Understanding the consequences of chronic inflammatory demyelinating polyradiculoneuropathy from impairments to activity and participation restrictions and reduced quality of life: the ICE study.
Academic Article
Overview
abstract
A randomized trial (ICE trial) in chronic inflammatory demyelinating polyradiculoneuropathy (CIDP) demonstrated significantly more improvement with intravenous immunoglobulin (Gamunex(®), Talecris Biotherapeutics, Inc., Research Triangle Park, NC) than placebo. To understand the relationship between CIDP impairments, activity and participation restrictions, and quality of life (QoL) in this trial, we investigated the association between scales representing these outcome levels. Gamunex or placebo was given every 3 weeks for up to 24 weeks to 117 patients in an initial treatment period after which treatment failures were crossed over (alternative treatment). We assessed impairments, activity and participation, and SF-36 component mental (MCS) and physical summaries (PCS). Regression analyses of baseline data were performed (all subjects) and change from baseline to endpoint (Gamunex-treated group only) to determine correlations between outcomes.

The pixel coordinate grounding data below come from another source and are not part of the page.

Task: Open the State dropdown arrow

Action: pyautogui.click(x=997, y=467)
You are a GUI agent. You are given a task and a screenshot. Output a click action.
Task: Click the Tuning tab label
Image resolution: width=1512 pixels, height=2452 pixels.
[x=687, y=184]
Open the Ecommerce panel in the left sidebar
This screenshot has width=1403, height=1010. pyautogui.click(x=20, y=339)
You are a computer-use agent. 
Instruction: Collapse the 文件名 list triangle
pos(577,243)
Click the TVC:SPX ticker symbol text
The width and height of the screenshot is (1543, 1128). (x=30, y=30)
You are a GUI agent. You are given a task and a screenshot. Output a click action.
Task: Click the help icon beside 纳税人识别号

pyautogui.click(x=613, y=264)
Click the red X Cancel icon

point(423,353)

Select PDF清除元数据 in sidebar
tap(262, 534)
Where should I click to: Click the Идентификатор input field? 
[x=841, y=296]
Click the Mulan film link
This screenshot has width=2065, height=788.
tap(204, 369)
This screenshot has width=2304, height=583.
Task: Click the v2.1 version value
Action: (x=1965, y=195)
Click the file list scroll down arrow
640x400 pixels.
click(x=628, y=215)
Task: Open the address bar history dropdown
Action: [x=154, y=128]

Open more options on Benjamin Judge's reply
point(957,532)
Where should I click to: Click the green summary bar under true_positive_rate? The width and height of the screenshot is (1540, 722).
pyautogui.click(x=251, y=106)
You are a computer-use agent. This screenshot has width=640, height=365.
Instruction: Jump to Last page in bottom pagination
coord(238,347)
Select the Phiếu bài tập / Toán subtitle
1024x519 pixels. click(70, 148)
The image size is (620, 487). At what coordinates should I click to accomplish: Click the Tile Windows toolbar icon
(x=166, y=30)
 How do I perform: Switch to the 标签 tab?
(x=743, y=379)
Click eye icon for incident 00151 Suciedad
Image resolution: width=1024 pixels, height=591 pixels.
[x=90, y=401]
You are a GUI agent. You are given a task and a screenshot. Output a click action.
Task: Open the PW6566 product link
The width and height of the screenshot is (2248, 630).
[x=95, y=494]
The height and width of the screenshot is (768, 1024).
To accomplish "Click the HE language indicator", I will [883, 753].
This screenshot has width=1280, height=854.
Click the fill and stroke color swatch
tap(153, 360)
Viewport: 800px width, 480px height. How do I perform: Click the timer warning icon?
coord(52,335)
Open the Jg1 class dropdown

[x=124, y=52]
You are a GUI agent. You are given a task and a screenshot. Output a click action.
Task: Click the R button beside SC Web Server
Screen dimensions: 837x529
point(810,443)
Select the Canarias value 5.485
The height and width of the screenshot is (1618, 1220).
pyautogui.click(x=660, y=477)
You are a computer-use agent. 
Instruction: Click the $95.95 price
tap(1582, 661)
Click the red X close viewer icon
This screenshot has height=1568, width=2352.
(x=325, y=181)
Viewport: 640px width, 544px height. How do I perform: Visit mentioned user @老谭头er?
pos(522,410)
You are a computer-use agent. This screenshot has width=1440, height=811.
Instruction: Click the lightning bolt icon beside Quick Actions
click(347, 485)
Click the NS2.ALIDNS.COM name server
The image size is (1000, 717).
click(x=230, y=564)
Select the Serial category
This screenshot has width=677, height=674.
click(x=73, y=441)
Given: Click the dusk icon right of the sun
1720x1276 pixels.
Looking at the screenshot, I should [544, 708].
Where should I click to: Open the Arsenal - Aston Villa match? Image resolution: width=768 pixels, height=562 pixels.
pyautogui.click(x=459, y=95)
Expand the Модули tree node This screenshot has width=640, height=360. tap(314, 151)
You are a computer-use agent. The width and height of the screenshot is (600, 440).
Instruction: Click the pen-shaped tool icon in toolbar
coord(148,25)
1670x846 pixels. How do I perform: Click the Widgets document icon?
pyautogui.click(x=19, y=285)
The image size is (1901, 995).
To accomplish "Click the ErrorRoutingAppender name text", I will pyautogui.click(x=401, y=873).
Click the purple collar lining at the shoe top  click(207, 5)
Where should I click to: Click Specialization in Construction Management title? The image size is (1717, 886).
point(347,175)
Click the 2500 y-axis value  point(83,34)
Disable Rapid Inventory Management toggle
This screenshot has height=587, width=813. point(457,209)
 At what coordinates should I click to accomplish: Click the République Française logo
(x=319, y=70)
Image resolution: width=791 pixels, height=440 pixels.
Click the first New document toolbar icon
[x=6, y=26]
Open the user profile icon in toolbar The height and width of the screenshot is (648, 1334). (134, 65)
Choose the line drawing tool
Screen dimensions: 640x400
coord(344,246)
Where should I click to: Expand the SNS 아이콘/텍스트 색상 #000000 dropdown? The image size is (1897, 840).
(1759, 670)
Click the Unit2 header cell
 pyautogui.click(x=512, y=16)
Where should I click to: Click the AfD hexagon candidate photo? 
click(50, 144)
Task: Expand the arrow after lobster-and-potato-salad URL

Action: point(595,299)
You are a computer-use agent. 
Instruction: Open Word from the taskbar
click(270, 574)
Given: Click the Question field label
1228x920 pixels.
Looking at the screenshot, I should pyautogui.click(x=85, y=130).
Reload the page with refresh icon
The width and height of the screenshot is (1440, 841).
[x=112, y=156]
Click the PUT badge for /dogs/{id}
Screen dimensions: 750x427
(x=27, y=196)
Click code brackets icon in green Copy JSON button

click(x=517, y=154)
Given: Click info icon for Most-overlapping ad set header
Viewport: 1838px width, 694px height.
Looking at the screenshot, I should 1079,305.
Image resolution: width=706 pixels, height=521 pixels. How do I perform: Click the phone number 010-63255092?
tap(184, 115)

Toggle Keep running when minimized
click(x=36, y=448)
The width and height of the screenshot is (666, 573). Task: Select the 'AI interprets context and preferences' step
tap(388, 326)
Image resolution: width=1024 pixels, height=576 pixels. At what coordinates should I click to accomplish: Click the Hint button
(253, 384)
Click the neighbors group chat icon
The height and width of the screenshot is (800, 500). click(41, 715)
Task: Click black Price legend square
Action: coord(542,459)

Grip strength, medical research council (MRC) sum score, and inflammatory neuropathy cause and treatment (INCAT) sensory sum score were the strongest explanatory variables of disability (at baseline: r(2) = 0.46; change from baseline: r(2) = 0.66). Only up to half of the variance in QoL scores (PCS at baseline: r(2) = 0.30; change from baseline: r(2) = 0.41; MCS: at baseline: r(2) = 0.10; change from baseline: r(2) = 0.24) was explained by impairment and activity and participation measures. Future studies are required to elucidate the impact of CIDP on disability and QoL changes, because the obtained correlations provide only partial explanation.